QwQ 32B — Alibaba's Reasoning Specialist
QwQ 32B from Alibaba (Qwen team) is a dedicated reasoning model that competes head-to-head with DeepSeek R1 32B. It scores 79% on AIME 2025 and 95% on MATH, making it one of the strongest 32B-class reasoning models available. At ~18GB Q4, it shares the same hardware tier as R1 32B.
Phi-4 Reasoning Plus — Microsoft's Efficient Reasoner
Microsoft's Phi-4 Reasoning Plus 14B punches above its weight. It scores 75% on AIME at just 8GB Q4 — half the VRAM of a 32B model. The smaller Phi-4 Mini Reasoning at 3.8B parameters needs only 2.3GB at Q4, making it the lightest genuine reasoning model available.
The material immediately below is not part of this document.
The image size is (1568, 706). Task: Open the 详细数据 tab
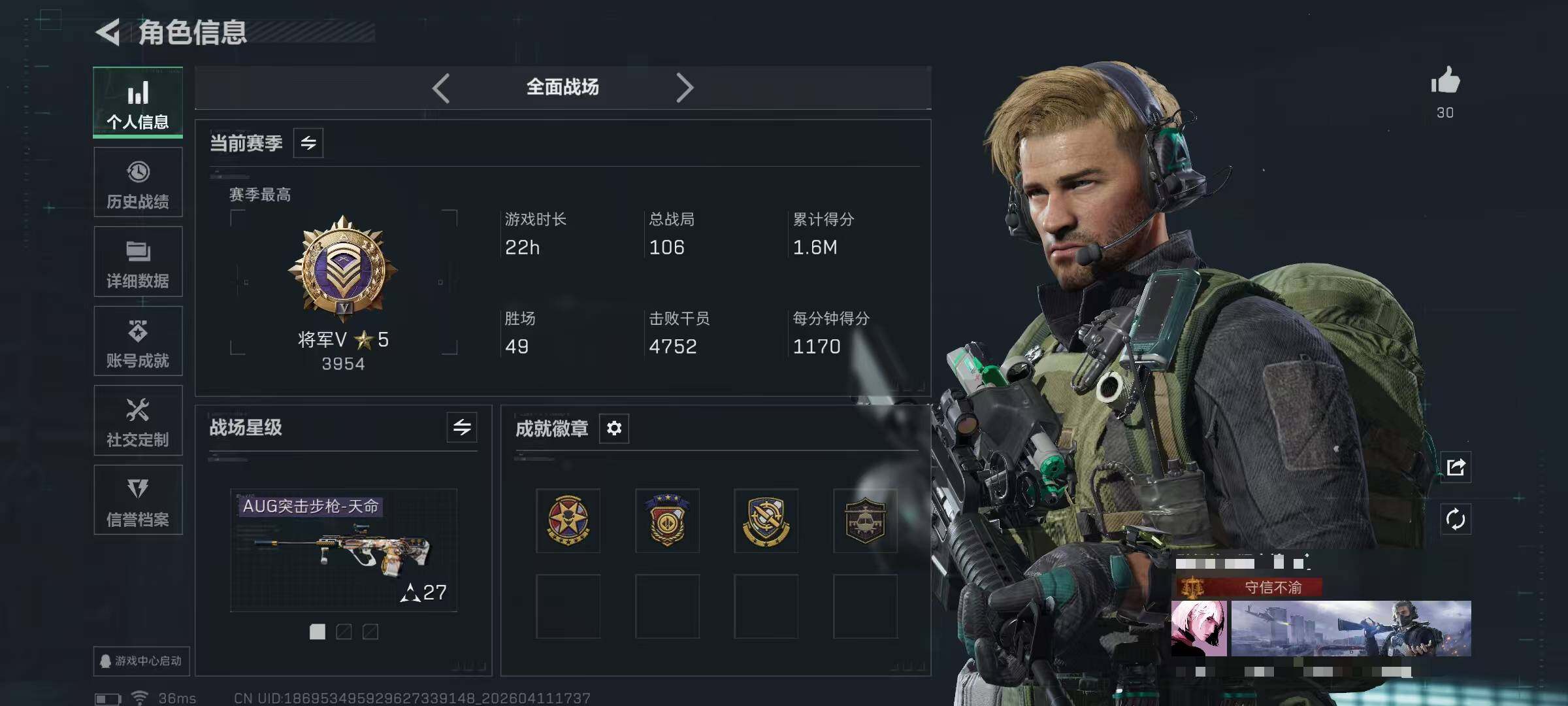tap(138, 261)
Gemma 4 — Configurable Reasoning Mode
Google's Gemma 4 models are not reasoning-first models, but the 26B-A4B and 31B variants support a configurable reasoning mode that enables extended thinking. The 26B MoE variant is particularly interesting: at 15GB Q4 it scores 89% on AIME 2026 while generating tokens at the speed of a 4B model thanks to its Mixture of Experts architecture.
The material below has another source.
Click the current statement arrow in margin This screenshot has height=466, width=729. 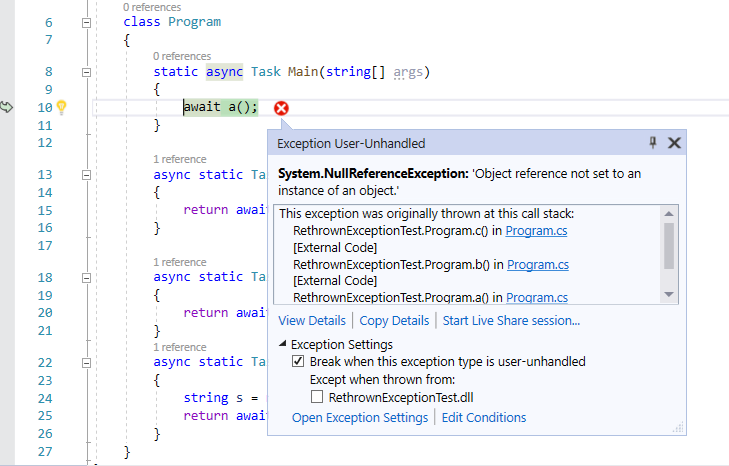pyautogui.click(x=7, y=107)
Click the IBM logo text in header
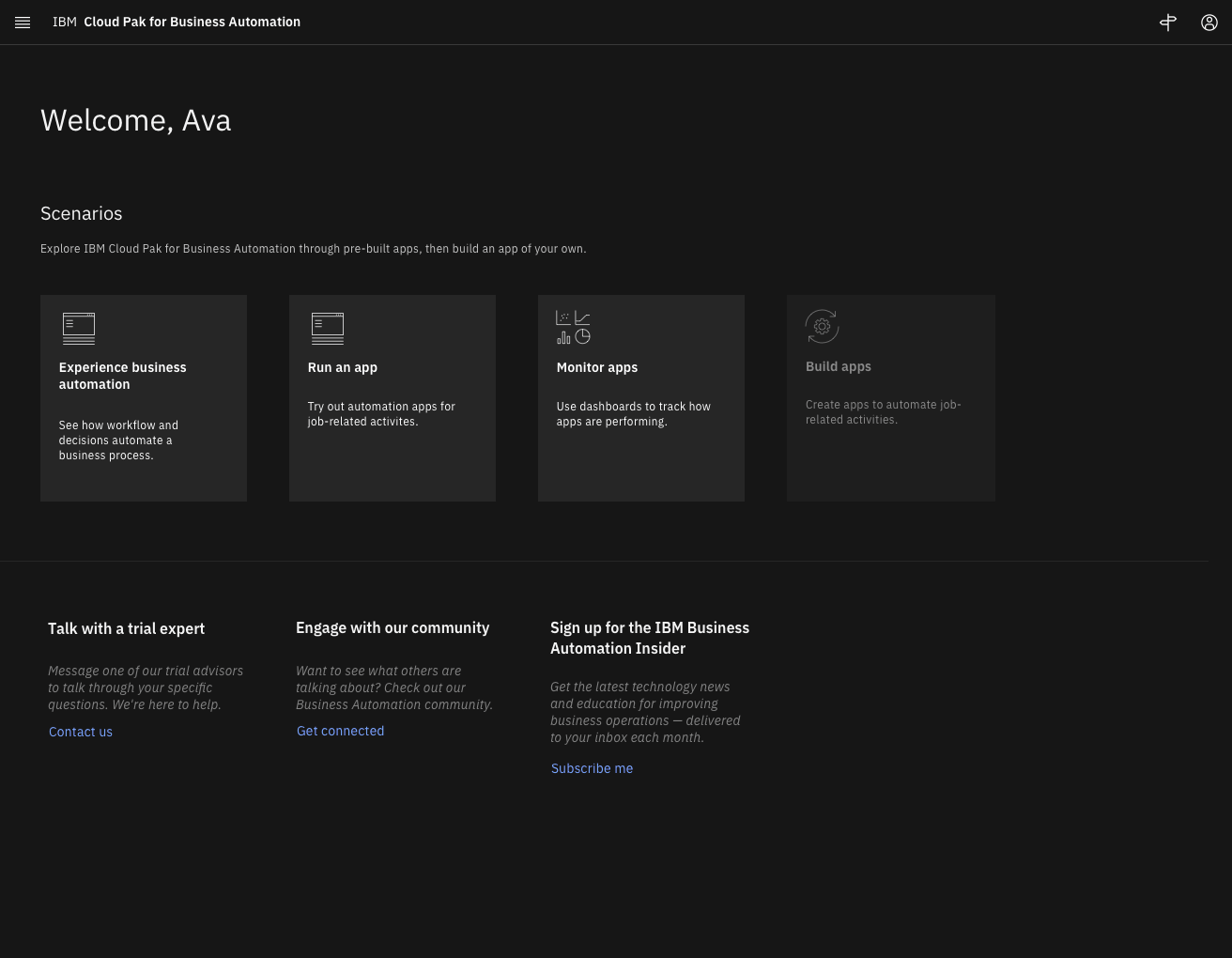 [x=65, y=22]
Quantization Matters More for Reasoning
Since reasoning models generate more tokens per query, the quality-per-token of each generated token compounds. A small quality loss from aggressive quantization (Q2, Q3) can degrade the chain-of-thought process, causing the model to lose track of its reasoning or make more errors mid-thought.
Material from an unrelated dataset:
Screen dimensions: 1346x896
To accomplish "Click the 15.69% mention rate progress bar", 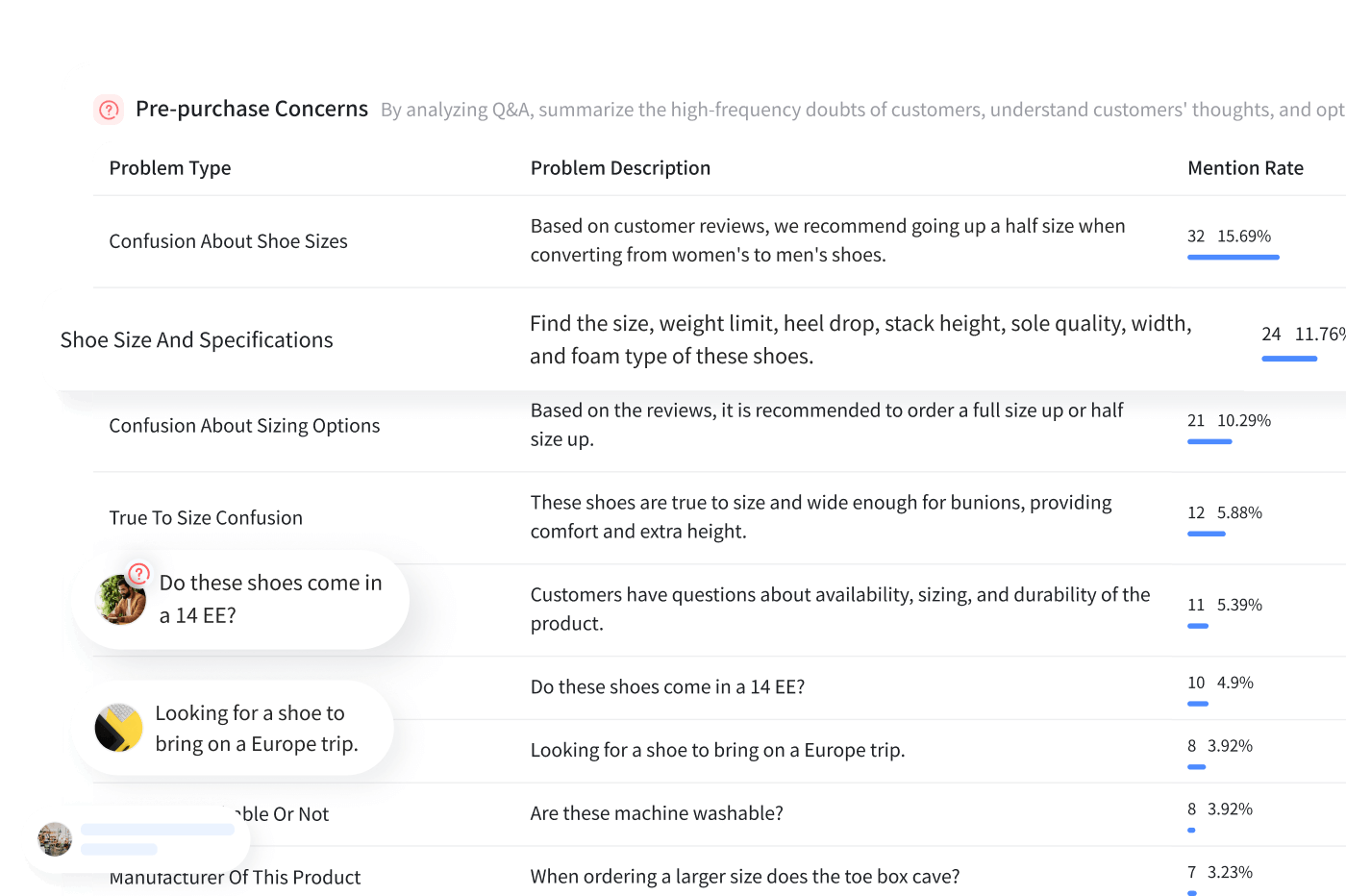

Recommendation: stick to Q4_K_M or higher for reasoning models. The VRAM savings from Q2/Q3 are not worth the reasoning quality loss. For a deeper explanation of quantization formats and their tradeoffs, see our quantization guide.
Quick Setup
All of these models run through standard local inference tools. The fastest path:
# DeepSeek R1 32B — best all-around reasoning
ollama run deepseek-r1:32b
# QwQ 32B — strong alternative
ollama run qwq:32b
# Phi-4 Mini Reasoning — tiny but capable
ollama run phi4-mini-reasoning
# Gemma 4 26B MoE — fast reasoning via MoE
ollama run gemma4:26b
For llama.cpp users, grab GGUF files from HuggingFace and use the --temp 0.6 flag — reasoning models benefit from slightly lower temperature to keep the chain of thought focused.
Bottom Line
The reasoning model landscape in 2026 gives you real options at every VRAM tier. If you have 8GB, Phi-4 Reasoning Plus 14B at Q4 delivers genuine extended thinking. If you have 16GB, Gemma 4 26B-A4B is the best reasoning-per-VRAM model available thanks to its MoE architecture. If you have 24GB, QwQ 32B and DeepSeek R1 32B are the gold standard for local reasoning.
The key insight: reasoning models generate 3-10x more tokens than standard models, so prioritize speed. A smaller model running fast often beats a larger model running slow for reasoning tasks. Use our calculator to find the right fit for your hardware.